According to the most recent data released by ICE, there were 56,816 people incarcerated at immigration jails as of July 13, a slight dip from two weeks prior. However, the ICE data trackers at Syracuse University said they found “anomalies” and a “mathematical impossibility” in the data, and that the 56,816 figure is likely an undercount.

Since taking office, the Trump administration has effectively closed the southern border while Immigration and Customs Enforcement (ICE) launched an aggressive campaign in the interior of mass arrest and deportation that has terrorized neighborhoods, sparked protests, led to arrests of U.S. citizens, and brought military troops into the streets of Los Angeles, California.

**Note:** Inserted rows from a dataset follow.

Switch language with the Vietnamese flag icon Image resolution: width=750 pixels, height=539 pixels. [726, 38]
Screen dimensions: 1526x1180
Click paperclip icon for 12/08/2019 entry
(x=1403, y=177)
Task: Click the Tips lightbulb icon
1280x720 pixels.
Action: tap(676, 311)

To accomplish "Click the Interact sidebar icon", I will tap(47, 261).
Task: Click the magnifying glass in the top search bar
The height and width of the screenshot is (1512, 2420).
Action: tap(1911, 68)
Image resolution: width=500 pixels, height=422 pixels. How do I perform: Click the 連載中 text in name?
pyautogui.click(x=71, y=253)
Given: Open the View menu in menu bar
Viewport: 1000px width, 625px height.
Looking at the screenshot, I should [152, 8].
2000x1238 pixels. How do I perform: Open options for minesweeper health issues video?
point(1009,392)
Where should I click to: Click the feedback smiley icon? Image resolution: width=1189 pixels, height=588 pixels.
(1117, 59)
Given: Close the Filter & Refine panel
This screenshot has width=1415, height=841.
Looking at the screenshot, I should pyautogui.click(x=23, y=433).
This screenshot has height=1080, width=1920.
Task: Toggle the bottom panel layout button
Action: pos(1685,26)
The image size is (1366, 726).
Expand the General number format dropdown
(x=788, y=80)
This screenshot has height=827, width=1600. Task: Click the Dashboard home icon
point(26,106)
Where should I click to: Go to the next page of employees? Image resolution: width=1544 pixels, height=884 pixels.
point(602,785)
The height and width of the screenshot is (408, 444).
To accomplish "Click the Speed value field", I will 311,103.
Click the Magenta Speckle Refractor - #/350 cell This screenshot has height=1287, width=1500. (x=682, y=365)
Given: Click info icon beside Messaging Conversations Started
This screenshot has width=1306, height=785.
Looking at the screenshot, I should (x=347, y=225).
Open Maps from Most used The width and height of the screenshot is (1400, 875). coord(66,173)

Trump’s officials have long claimed that their black-masked officers are going after “the worst of the worst,” but federal data tell a different story as videos of workers being violently arrested during raids on farms and businesses go viral.

As of June 29, less than 29 percent of the undocumented people incarcerated on immigration charges had a criminal record, including those with minor charges such as traffic tickets, according to the TRAC database at Syracuse University. The nearly 78 percent without criminal records now make up the vast majority of incarcerated immigrants, many of them held in jails, prisons, and detention camps run by ICE and its private prison contractors.

Assistant Homeland Security Secretary Tricia McLaughlin has accused the media of promoting a “false narrative” about the people targeted by ICE raids, but Austin Kocher, an immigration data analyst and professor at Syracuse University, pointed out that the agency has stopped releasing arrest data, which groups are now obtaining through Freedom of Information Act requests.

“The overall thrust of her statement, that the media is ‘peddling a false narrative,’ overlooks the fact that the source for all reporting on this topic is the agency itself,” Kocher wrote in a July 17 post.